The cold indifference of her society friends seemed to turn into a constant stinging rebuke. Many of her Mormon associates were only visitors in the East for the winter. She had grown fond of them all, and as one by one left for the West, she longed to go, too. Walter wrote as he had promised, but his letter was so disappointing, it was almost impossible for her to be her own smiling self.
How she had longed for that first letter! How she had watched the mails! Surely when he had returned home and had been honorably released, he would write of his love for her! These were her expectations, her longings.
Was it all a mistake after all? Had she only imagined he loved her?

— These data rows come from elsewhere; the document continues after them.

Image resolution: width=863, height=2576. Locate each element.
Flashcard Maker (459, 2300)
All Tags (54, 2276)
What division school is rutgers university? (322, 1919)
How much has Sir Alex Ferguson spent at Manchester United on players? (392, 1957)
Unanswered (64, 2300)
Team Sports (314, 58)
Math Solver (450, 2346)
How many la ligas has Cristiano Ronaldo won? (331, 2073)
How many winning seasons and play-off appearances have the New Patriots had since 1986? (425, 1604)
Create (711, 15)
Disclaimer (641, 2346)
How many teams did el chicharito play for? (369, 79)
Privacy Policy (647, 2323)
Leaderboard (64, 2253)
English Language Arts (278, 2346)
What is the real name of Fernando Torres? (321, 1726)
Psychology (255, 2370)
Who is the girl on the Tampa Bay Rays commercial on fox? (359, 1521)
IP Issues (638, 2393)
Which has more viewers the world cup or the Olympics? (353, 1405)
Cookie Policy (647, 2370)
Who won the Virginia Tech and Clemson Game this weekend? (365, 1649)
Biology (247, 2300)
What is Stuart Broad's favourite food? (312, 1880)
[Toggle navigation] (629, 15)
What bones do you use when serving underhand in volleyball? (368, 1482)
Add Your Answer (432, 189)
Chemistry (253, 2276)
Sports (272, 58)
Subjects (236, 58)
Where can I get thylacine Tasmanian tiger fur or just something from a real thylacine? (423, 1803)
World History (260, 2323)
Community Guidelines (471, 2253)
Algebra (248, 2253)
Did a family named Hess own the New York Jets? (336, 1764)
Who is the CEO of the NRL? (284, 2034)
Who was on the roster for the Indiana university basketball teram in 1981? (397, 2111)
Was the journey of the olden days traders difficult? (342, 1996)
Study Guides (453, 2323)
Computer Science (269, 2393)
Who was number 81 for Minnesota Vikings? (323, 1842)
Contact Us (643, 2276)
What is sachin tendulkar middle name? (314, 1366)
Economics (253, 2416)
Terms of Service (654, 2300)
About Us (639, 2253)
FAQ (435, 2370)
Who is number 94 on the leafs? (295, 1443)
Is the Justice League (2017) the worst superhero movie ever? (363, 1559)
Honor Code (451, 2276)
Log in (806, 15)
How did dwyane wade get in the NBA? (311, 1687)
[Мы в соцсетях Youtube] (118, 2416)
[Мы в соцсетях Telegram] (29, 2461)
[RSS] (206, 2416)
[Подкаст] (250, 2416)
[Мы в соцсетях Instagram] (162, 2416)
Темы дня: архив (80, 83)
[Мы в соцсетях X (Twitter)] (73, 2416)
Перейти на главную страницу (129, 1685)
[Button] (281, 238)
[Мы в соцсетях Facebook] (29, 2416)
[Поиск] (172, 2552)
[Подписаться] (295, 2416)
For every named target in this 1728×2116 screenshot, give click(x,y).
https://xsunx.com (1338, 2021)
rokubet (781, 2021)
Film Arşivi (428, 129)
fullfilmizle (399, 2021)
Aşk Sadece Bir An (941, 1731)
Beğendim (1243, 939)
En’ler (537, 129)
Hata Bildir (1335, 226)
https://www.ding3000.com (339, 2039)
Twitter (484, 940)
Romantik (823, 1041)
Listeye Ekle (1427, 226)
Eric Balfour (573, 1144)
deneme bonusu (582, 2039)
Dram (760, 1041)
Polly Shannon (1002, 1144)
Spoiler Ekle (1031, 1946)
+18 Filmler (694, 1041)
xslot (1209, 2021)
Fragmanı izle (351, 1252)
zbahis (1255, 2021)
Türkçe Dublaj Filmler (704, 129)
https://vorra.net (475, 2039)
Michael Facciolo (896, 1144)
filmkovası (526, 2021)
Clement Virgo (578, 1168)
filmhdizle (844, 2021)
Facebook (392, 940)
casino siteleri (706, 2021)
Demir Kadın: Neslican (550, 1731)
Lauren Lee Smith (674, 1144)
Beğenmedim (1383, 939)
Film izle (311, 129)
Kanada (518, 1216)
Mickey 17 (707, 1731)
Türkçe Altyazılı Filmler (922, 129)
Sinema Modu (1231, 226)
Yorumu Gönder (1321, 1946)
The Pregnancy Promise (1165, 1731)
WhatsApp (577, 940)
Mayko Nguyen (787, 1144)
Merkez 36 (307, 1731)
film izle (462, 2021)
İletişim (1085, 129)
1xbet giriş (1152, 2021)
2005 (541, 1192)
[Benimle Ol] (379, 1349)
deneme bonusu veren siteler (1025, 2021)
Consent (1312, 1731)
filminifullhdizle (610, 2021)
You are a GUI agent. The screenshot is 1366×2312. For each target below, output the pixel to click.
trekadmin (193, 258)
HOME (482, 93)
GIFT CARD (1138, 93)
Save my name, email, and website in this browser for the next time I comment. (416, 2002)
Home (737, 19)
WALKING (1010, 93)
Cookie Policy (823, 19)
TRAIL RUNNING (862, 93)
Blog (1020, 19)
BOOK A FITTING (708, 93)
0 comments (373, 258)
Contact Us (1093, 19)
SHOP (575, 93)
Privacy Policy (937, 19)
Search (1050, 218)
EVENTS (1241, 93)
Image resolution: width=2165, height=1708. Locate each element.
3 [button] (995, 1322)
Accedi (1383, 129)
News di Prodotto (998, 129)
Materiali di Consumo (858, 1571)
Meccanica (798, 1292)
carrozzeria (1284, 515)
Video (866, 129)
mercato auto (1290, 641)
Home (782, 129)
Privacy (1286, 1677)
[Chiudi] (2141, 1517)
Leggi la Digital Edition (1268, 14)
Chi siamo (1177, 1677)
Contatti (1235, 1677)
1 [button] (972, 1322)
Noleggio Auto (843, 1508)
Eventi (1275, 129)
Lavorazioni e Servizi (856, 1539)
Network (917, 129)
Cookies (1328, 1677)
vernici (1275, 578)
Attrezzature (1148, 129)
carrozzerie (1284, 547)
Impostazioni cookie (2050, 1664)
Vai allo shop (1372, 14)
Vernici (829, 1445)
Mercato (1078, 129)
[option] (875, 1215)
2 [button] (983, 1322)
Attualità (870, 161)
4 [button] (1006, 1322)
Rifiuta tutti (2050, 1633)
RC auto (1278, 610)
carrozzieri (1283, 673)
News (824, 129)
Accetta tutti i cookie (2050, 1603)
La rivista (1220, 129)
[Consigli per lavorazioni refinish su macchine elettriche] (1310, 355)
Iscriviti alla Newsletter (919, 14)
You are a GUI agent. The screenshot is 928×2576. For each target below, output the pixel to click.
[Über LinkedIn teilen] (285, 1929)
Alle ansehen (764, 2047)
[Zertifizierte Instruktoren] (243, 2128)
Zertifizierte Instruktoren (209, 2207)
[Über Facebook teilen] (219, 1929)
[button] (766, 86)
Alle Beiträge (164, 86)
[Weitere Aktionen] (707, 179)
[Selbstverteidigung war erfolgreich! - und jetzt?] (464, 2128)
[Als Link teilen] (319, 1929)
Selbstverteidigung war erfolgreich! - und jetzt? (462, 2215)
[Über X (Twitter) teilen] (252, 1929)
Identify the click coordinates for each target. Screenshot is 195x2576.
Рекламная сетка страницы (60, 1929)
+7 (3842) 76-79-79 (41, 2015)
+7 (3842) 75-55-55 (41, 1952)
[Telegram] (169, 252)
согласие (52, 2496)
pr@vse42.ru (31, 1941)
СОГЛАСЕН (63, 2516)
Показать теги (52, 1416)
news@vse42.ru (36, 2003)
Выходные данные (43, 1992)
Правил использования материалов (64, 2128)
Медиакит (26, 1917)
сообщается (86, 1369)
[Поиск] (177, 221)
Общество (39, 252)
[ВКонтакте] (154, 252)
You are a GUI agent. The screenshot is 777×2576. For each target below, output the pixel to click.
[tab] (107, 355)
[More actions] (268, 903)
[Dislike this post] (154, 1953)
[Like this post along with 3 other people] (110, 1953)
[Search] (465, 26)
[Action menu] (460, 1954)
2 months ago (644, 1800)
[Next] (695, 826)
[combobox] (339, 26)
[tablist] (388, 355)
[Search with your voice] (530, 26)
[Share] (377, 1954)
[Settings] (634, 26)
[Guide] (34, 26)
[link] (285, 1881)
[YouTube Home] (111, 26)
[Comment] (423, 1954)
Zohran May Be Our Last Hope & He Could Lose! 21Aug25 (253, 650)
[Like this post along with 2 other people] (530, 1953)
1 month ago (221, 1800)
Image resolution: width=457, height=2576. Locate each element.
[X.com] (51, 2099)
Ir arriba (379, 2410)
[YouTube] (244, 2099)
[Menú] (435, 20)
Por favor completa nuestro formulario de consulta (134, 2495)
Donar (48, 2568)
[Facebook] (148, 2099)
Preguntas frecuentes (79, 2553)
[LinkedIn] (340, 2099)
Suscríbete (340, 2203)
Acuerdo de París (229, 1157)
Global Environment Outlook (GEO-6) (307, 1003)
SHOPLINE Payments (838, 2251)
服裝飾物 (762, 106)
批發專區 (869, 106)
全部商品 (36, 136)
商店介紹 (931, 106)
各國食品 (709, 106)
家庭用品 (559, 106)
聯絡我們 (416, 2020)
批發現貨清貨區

This was the first letter from the man she loved—a kind, friendly letter, which her trembling hands had opened to her own chagrin.
"Salt Lake City.
"Dear Sister Venna:
"I meant to write to you sooner, but have been rushed here and there on business and social calls at such a rate, I have scarcely had time to eat. My dear sister, you can't conceive how strange an experience it is to come home from a mission. Everyone makes a great deal more of you than you deserve and mothers—well, if every mother acted like my mother did (I expect they all do), the boys must all feel fine about their small sacrifices. Mother follows me from room to room, and whenever I'm at home she tries her best to make me realize I'm just the grandest son in Christendom, so do my sisters. The girls and mother vie with one another to excel in their goodness to me. If I were not well dosed with the scorn and abuse of the East, I'm afraid this wonderful home adoration would unbalance me, and deprive me of my humility.
"It seems mighty good to be in dear old Salt Lake again; but it is so strange, Venna, how all my former companions seem changed to me. Of course, I know it is I who have changed the most. I have grown away from them in many ways. I find myself criticising many little things in their lives that I never noticed before I left for the East. I find myself correcting them, and they laughingly tell me I have gotten the 'preaching habit' and must come down to earth a little.
"Yes, there's no doubt a missionary's life takes one beyond himself, as it were. I wish all the boys had the privilege of living in the mission field for two years. I believe every one of them would lose the desire for small follies.